Sundays were always hard and this Sunday was no exception. When his mother had been alive the routine had been simple: They would attend church services together at the Eleventh Street Methodist Church and then come home to enjoy a quiet day. Then she’d gotten sick, and with each passing week her frailty had increased with the pain.
After a month, maybe two, she’d been unable to get out of bed to go anywhere. When that happened, Andy had stopped going to church, choosing instead to sit by her side throughout most of the day. The pastor, a young man named Bailey who seemed ill at ease with sickness, had come to visit on many occasions, but he was never any comfort, and Andy finally suggested he not return. He hadn’t seen Bailey again until the funeral.
Andy’s mother hadn’t even realized that the man had stopped coming. Her days blended one into the other as the doctor strived to keep ahead of her pain with his limited variety of medications.
With his mother gon
e, Sunday seemed strange . . . almost foreign. It was good to have the day to himself, but there was also an awkwardness about it. He liked to read the newspaper and see what was happening in the war, but at the same time he dreaded it. There were a few books in the house, but Andy had reread those so many times he knew them practically by heart. During the summer he toyed with a small garden in the backyard. His own little victory garden, he called it. He was a poor farmer, however. He’d managed nothing more than a few potatoes and onions and a handful of very scrawny beets.
So spending his time was often a simple matter of listening to the radio and napping. He’d grown old before his time—weary from the weight of responsibility and no one with whom to share it.

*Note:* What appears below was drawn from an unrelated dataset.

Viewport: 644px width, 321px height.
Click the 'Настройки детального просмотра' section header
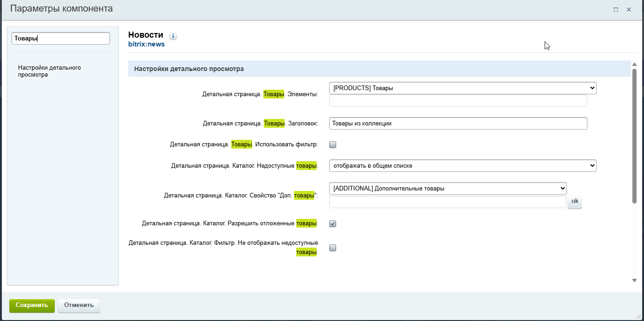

Yawning and stretching as best he could under the covers, Andy forced himself to sit up. For the first time in a long month of Sundays, he actually had a purpose.

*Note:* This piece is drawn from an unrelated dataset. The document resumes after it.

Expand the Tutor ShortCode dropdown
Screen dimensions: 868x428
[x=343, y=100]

He decided to forego trying to figure out anything for breakfast. Instead, he dressed warmly and took up a saw that hung in the mudroom. In his backyard, a large pine tree offered shade in the summer and the hope of springtime green in the winter.

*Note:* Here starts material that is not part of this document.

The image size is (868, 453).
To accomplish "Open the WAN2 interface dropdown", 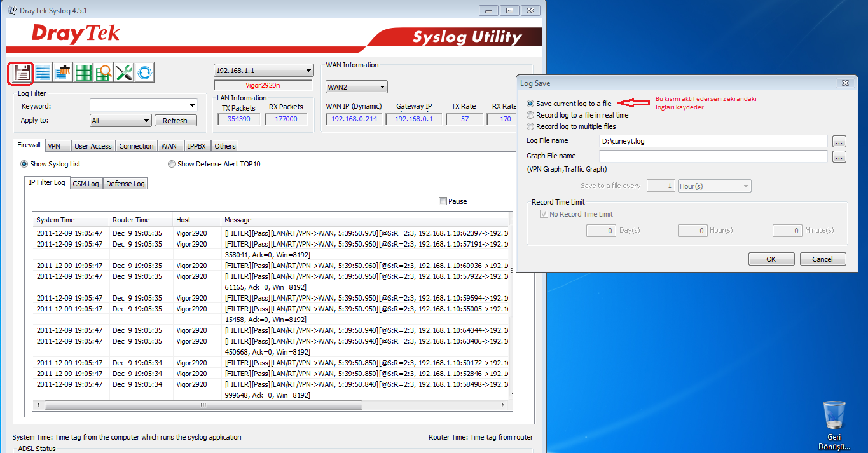I will click(382, 87).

Carefully, Andy trimmed branches from the pine. He only needed a few. Gathering the pieces in his arms, Andy took them to the kitchen table. For the rest of the morning he worked to fashion a wreath for his mother and father’s grave. The project gave him a feeling of accomplishment and passed the time in a bearable way.
Outside and across the alley, Andy heard the laughter of the neighborhood children at play. A quick glance at his watch showed the hour to be after one. Church was out and lunch was over. No doubt the kids were building forts and snowmen. They would probably play all afternoon. Andy envied their happiness—their ability to keep thoughts of war from overshadowing the beauty around them.
As he walked through the neighborhoods toward the cemetery, Andy could see the bustle of activities going on in the houses that he passed. Families were gathered for a day of rest—making plans for Thanksgiving and Christmas, enjoying their time together.